If we look into the future we can imagine that we have found a bug and then someone fixed it. But if we look at reality there’s only a slim chance this will actually happen.

Today (09:02 Sunday 3rd Nov 2024) there are 3,428 open issues in the terraform-aws-provider repository. There are 393 open pull-requests. I don’t know how many maintainers there are, but that’s a huge backlog of things seeking attention.

A Github repo is not a marketplace, so you shouldn’t try and game the maintainers into picking up your issue. What is valued is honesty, accuracy, and clarity. If these values come through in how you prepare your issue/bugfix, then you make it easier for maintainers and more likely someone will pick it up.

The end we are hoping for is a merged bugfix, the first step in that direction is a clear and accurate bug report.

What really happened

It can be tricky to state things clearly and simply. We all want to provide lots of information we think will be useful. I include myself in the group that often over-complicates explanations.

With a bit of thought, you can whittle down the words to be succint. The following four sections are from the New Issue form, for the Terrafom AWS provider. These sections are a bit like newspaper headlines and summaries, someone is going to make a decision to be interested or not based on what you put here. We’re all human after all.

I often write down what happened, and then revise the wording away from a computer in a more human environment. In a cafe, with a coffee, I try and rewrite using the simplest words and sentences that accurrately describe what happened. Remember, not everyone’s first language is the same as yours.

The project maintainers want you to report the behaviour experienced, not opinions or solutions (at this point). They are trying to operate efficiently by standardising issue reporting.

Expected Behaviour

When trying to destroy a freshly created (vanilla) RDS Aurora cluster, the cluster should be destroyed.

Actual Behaviour

Destroying the cluster instance is successful, but destroying the cluster itself fails because no final_snapshot_identifier value is configured in code. I must manually destroy the cluster via the console or cli.

Relevant error snippet

aws_rds_cluster_instance.cluster_instances[0]: Still destroying... [id=aurora-cluster-demo-0, 9m40s elapsed]
aws_rds_cluster_instance.cluster_instances[0]: Destruction complete after 9m49s
aws_rds_cluster.default: Destroying... [id=aurora-cluster-demo]

│ Error: RDS Cluster final_snapshot_identifier is required when skip_final_snapshot is false

Bug title

I often decide on this last, because only after really thinking about the problem can I summarise in a few words:

RDS Aurora cluster fails to destroy because final_snapshot_identifier value is required

Are you unique?

Now we have classified our problem, it’s time to find out if a bug has already been raised. Because we have our own clear statement, we can objectively compare to any existing/past issues we find.

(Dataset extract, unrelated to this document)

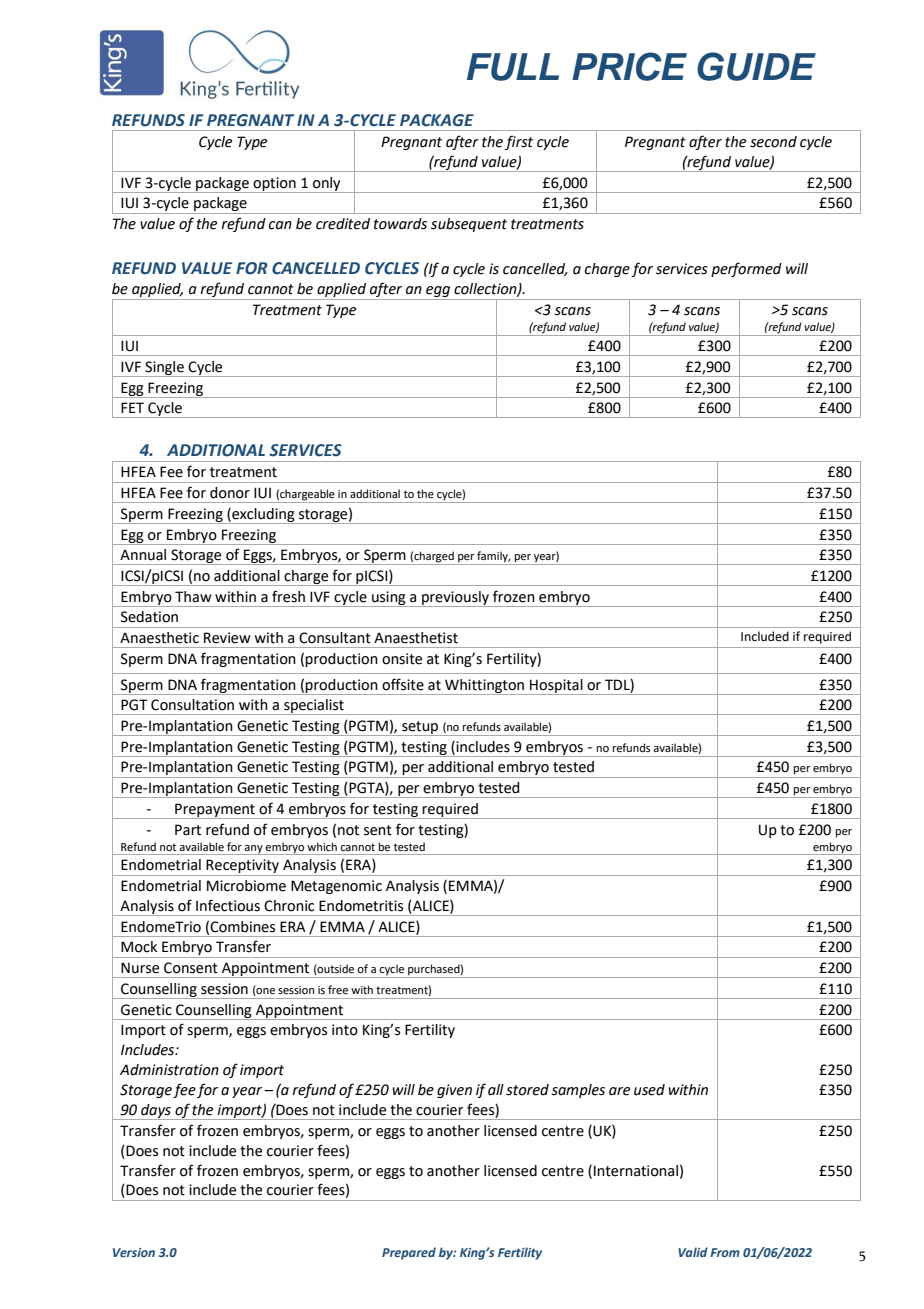  I want to click on Single, so click(164, 369).
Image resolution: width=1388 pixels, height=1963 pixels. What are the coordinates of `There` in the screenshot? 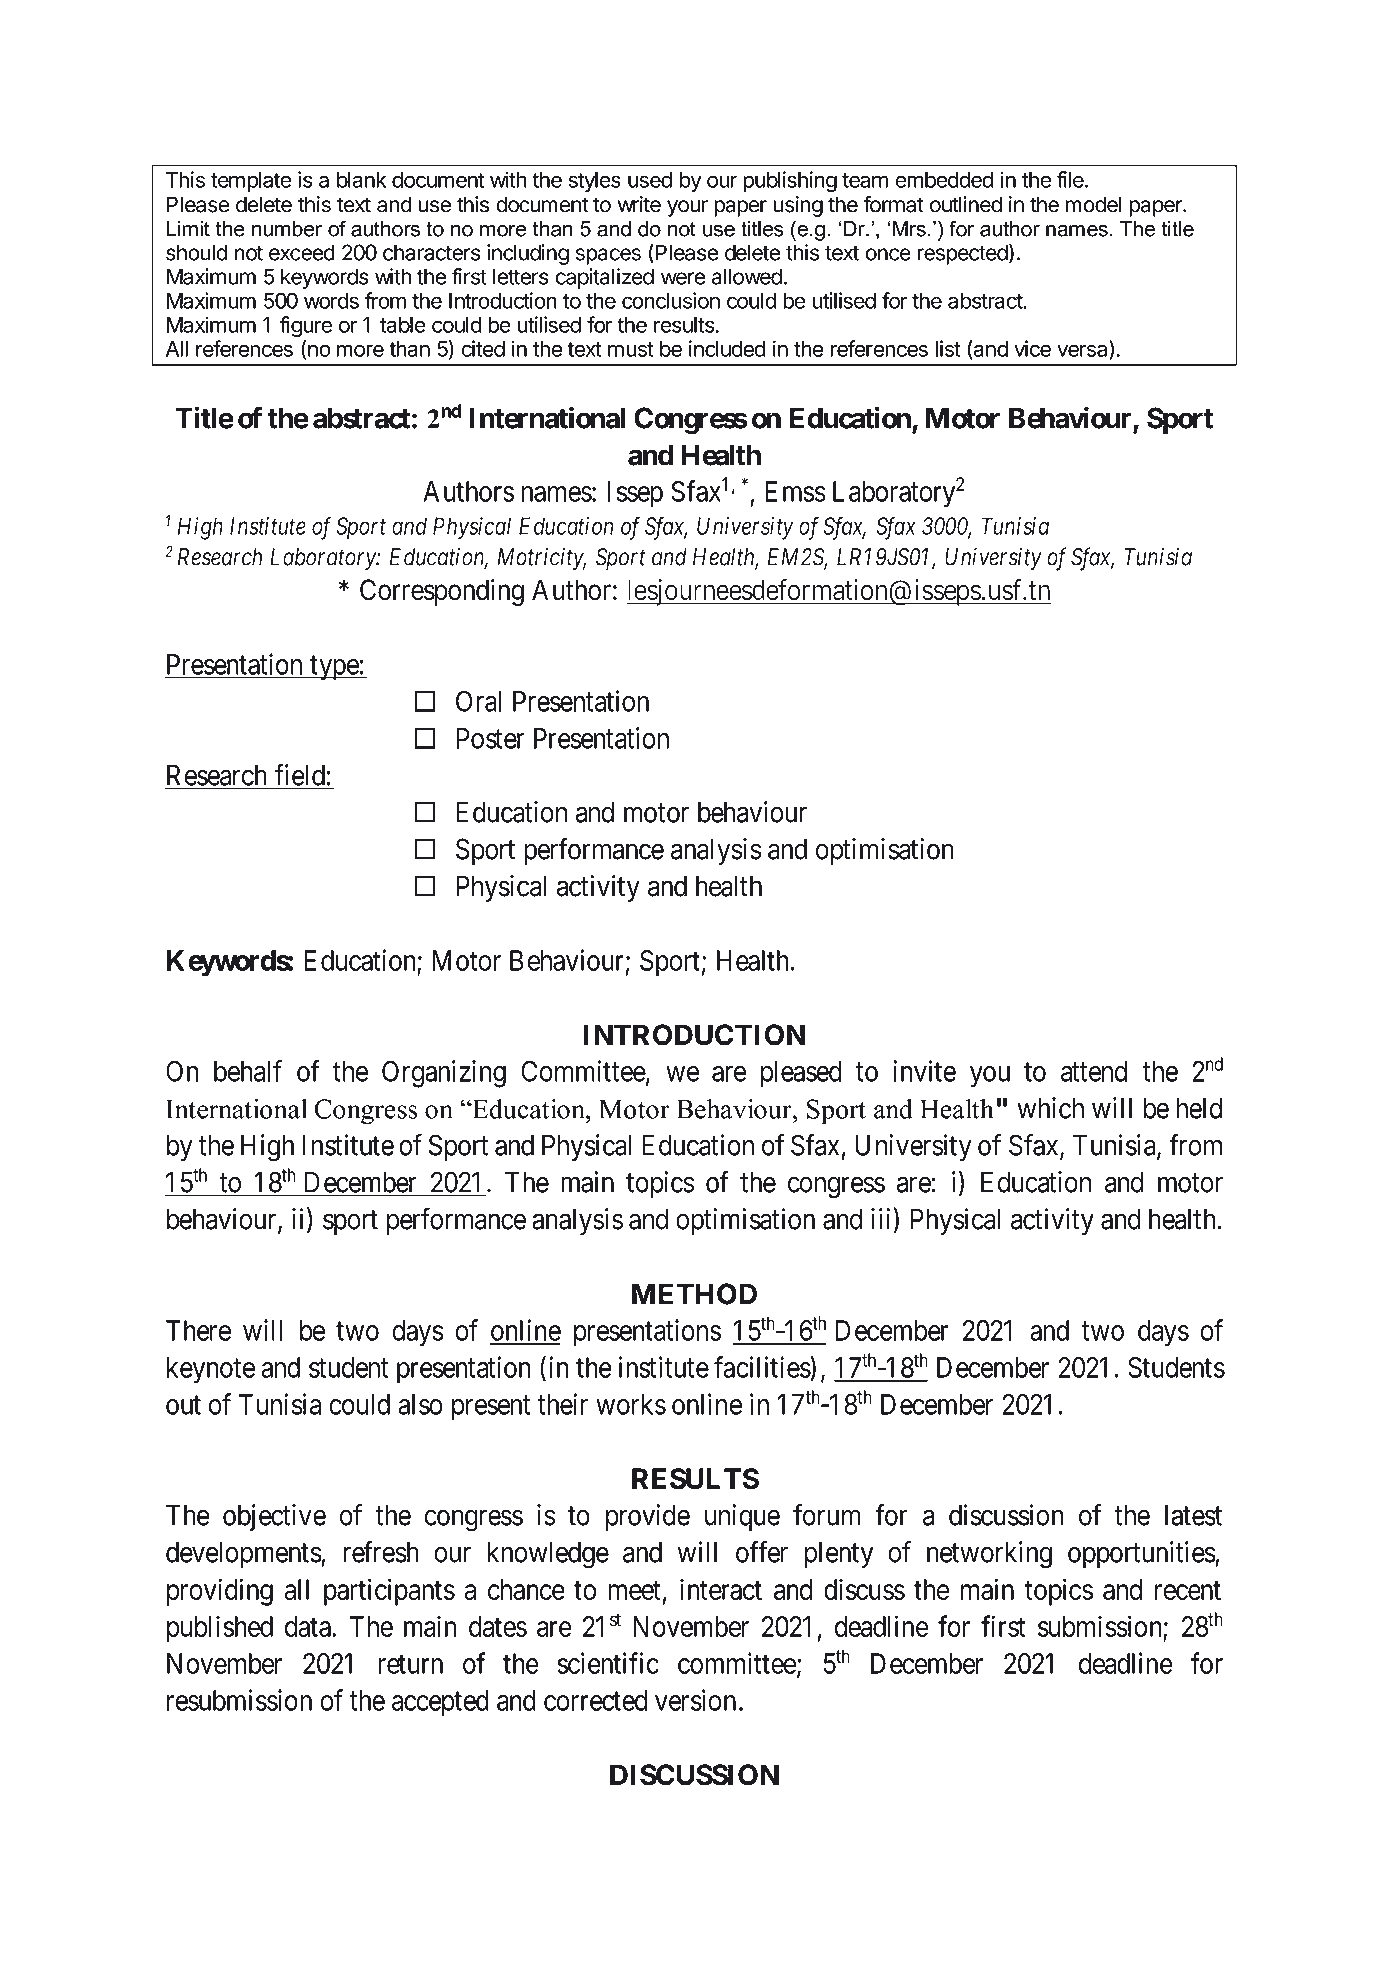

I found these issues, inter-linked:

2588 Terraform seems to ignore skip_final_snapshot for rds cluster (Dec 2017!)
15530 Encryption - RDS Cluster FinalSnapshotIdentifier is required when a final snapshot
92 Terraform ignores skip_final_snapshot so it’s impossible to delete rds db instance

From reading through the issues, it seems that this is a long-standing problem affecting quite a few people. The number of 👍 on issues and comments indicates how many others have the same problem.

There are workarounds given for this problem (editing statefile, manual deletions, etc), but I don’t see any proposed fix. Over eleven years, no-one has submitted a PR as far as I can see. The first issue remains open, the others have been closed due to inactivity.

If you read the detail of the issue comments, there are subtle variations. One thread relates to cluster instances failing to destroy (not a match for us), for example.

Issue 2588 seems to be the principle bug report. Although it’s not an exact match either, because the bug-reporter is using these settings:

  skip_final_snapshot = true
  final_snapshot_identifier = "whatever"

We haven’t specified either of these, but it seems too close to be a coincidence. So, at the very least, we should refer to this issue if we decide a new bug report is required.

What we now know

I’m reasonably sure that this is a bug, so I am deciding to continue. The similarity to reported issues, and the types of workarounds, suggest this isn’t expected behaviour.

Even if this doesn’t turn out to be a logic/code bug, the documenation may need updating to prevent so many people experiencing the problem.

What I am unsure about is whether to file a new bug report, or add to 2588. So in the next step I’ll go a bit deeper and look at the code to try and figure out why we’re seeing this behaviour.

If I do create a new issue, then I now have thought through all the details in order to submit a decent bug report.

– started near Ettrickbridge, Scottish Borders.